▶ **PRZYTOCZONY TEKST**:
....................
Walentynkowo – naukowy zawrót głowy
Walentynki wcale nie muszą być komercyjnym przesłodzonym świętem – mogą przecież posłużyć jako pretekst do nauki metodą STEAM, mogą być okazją do powtórzenia słownictwa języka angielskiego i mogą być powodem, dla którego klasa 5 zajmie się wykonaniem serduszek – koszyczków. Zatem powodów do organizacji walentynek w naszej Szkole nie brakowało, a oto skrót wydarzeń:
- Na korytarzach pojawiły się Ściany Wyznań – uczniowie mogli napisać miłe pozdrowienia dla swoich kolegów i koleżanek. Nie zabrakło też wpisów nauczycieli, kolorowych rysunków i serduszek.
- Punktem kulminacyjnym tegorocznego świętowania dnia zakochanych była Poczta Walentynkowa – uczennice klasy 7, Hania i Wiktoria, wykonały skrzynkę pocztową i 14 lutego, wraz z pozostałymi uczennicami – doręczyły wszystkim uczniom naszej Szkoły walentynki składane w skrzynce przez kilka poprzedzających to święto dni.
....................
▶ **WYODRĘBNIONE DANE**:

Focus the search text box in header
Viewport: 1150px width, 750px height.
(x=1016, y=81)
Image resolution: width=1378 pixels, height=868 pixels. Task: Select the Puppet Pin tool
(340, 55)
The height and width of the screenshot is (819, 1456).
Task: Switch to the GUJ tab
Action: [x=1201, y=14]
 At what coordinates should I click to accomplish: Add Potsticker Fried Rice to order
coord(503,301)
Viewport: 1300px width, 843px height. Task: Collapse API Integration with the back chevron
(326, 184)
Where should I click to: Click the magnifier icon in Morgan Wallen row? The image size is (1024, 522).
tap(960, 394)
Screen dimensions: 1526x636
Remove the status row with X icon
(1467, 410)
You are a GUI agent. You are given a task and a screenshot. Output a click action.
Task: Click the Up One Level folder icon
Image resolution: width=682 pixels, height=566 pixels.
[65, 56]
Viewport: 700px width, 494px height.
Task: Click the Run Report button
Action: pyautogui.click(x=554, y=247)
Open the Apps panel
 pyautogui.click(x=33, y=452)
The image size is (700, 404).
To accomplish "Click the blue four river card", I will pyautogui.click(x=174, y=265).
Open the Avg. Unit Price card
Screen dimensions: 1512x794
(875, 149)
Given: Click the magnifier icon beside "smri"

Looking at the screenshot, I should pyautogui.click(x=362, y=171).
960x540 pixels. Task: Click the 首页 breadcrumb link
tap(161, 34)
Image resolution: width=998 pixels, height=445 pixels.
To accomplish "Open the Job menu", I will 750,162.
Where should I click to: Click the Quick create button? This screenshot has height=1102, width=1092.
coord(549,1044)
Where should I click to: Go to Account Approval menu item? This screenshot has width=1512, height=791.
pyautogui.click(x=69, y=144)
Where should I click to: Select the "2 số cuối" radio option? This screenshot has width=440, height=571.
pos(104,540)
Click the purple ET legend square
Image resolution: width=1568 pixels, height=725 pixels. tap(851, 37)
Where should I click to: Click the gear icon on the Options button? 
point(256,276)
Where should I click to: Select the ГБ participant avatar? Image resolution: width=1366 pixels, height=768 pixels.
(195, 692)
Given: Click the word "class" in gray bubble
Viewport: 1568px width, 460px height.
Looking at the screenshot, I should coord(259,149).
....................
▶ **POLECENIA DO WYKONANIA**:
1 – Wymień wszystkie podane w tekście o walentynkach możliwości, czym mogą być walentynki poza komercyjnym świętem.
2 – Odpowiedz na podstawie tekstu o walentynkach:
(a) Która klasa miała wykonać serduszka – koszyczki?
(b) Jak mają na imię uczennice, które wykonały skrzynkę pocztową?
(c) Którego dnia doręczono uczniom walentynki?
3 – Przytocz dosłownie fragment tekstu o walentynkach od słów „- Punktem kulminacyjnym” do słów „to święto dni.”, włącznie z nimi.
Materiał nie jest potrzebny do wykonania poleceń.

▶ **ODPOWIEDZI DO ĆWICZENIA**:
1 –
- pretekst do nauki metodą STEAM
- okazja do powtórzenia słownictwa języka angielskiego
- powód, dla którego klasa 5 zajmie się wykonaniem serduszek – koszyczków

2 –
(a) Klasa 5.
(b) Hania i Wiktoria.
(c) 14 lutego.

3 –
- Punktem kulminacyjnym tegorocznego świętowania dnia zakochanych była Poczta Walentynkowa – uczennice klasy 7, Hania i Wiktoria, wykonały skrzynkę pocztową i 14 lutego, wraz z pozostałymi uczennicami – doręczyły wszystkim uczniom naszej Szkoły walentynki składane w skrzynce przez kilka poprzedzających to święto dni.